Jules sourit. Rossignol leur avait expliqué qu’un nouveau procédé, nommé Autochrome, venait d’être mis au point par deux industriels de génie : Auguste et Louis Lumière dont il était un ami de longue date qui lui avaient demandé de tester leur invention. Grâce à des colorants, on parvenait à obtenir des clichés photographiques restituant peu ou prou les couleurs réelles des sujets.

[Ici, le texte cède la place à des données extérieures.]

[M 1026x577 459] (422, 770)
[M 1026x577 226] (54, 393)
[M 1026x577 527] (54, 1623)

Rossignol avait réalisé de nombreux clichés de la vie courante à L’Isle-sur-Sorgue, mais avait obstinément refusé de les montrer avant l’inauguration de l’Exposition. Seules deux ou trois personnes, dont Jules avait eu le privilège de découvrir ces étonnantes photographies qui changeraient bientôt la face du monde.
Un cri à l’arrière du petit cortège fit se retourner les L’Islois :
— Le chemin bouge tout seul !
C’était Iphigénie qui s’émerveillait devant l’une des attractions de cette manifestation : le trottoir roulant. Des Parisiens la dévisagèrent, l’air un peu hautain, en poursuivant leur marche immobile sur le tapis qui les transportait à travers les merveilles de cette exposition.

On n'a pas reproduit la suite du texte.